Toujours est-il que "Trame d'Enfance" est LE roman de la Culpabilité allemande post-hitlérienne. Une culpabilité qui s'exerce essentiellement, et c'est en cela qu'elle est doublement inique, envers des innocents. Une culpabilité obtenue au prix d'une sorte d'effarant "lavage de cerveaux" qui n'aurait retenu que l'adage de l'Ancien Testament sur la malédiction du prétendu Eternel se déchaînant sur sept fois sept générations. Une culpabilité enfoncée dans le coeur et le cerveau pour paralyser, déprécier, humilier et faire souffrir au maximum en particulier ceux "qui n'y étaient pas." Une culpabilité contre laquelle Christa Wolf, convaincue pour on ne sait quelle raison du bien-fondé du châtiment, n'a pas cherché à se défendre.

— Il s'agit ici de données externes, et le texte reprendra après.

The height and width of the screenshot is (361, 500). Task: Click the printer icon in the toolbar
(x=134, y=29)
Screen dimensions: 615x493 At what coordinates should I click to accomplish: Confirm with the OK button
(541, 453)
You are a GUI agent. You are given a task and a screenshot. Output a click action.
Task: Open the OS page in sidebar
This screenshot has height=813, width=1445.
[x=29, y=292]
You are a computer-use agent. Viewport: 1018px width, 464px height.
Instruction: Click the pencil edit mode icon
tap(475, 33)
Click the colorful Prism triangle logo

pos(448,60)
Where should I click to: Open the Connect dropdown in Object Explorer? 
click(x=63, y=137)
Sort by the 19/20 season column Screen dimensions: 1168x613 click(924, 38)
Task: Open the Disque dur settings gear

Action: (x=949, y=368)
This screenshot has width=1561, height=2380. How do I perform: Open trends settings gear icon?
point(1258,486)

Pour cette femme sensible et particulièrement intelligente, ce dut être un martyre. Mais toute médaille à son revers. Et cela nous permet, à nous, ses lecteurs, de réaliser combien cette manière de déclarer le peuple allemand, dans sa totalitéet, attention ! dans sa totalité passée, présente et à venir, coupable du nazisme revient à le charger d'une malédiction à vie - une malédiction à laquelle, comme visait à le dire Martin Walser|fr]dans le discours si controversé qu'il prononça à Francfort le 11 octobre 1998, il serait grand temps de mettre un terme.

Quoi qu'il en soit, lisez "Trame d'Enfance" et penchez-vous sur le reste de l'oeuvre de Christa Wolf : vous ne devriez pas le regretter.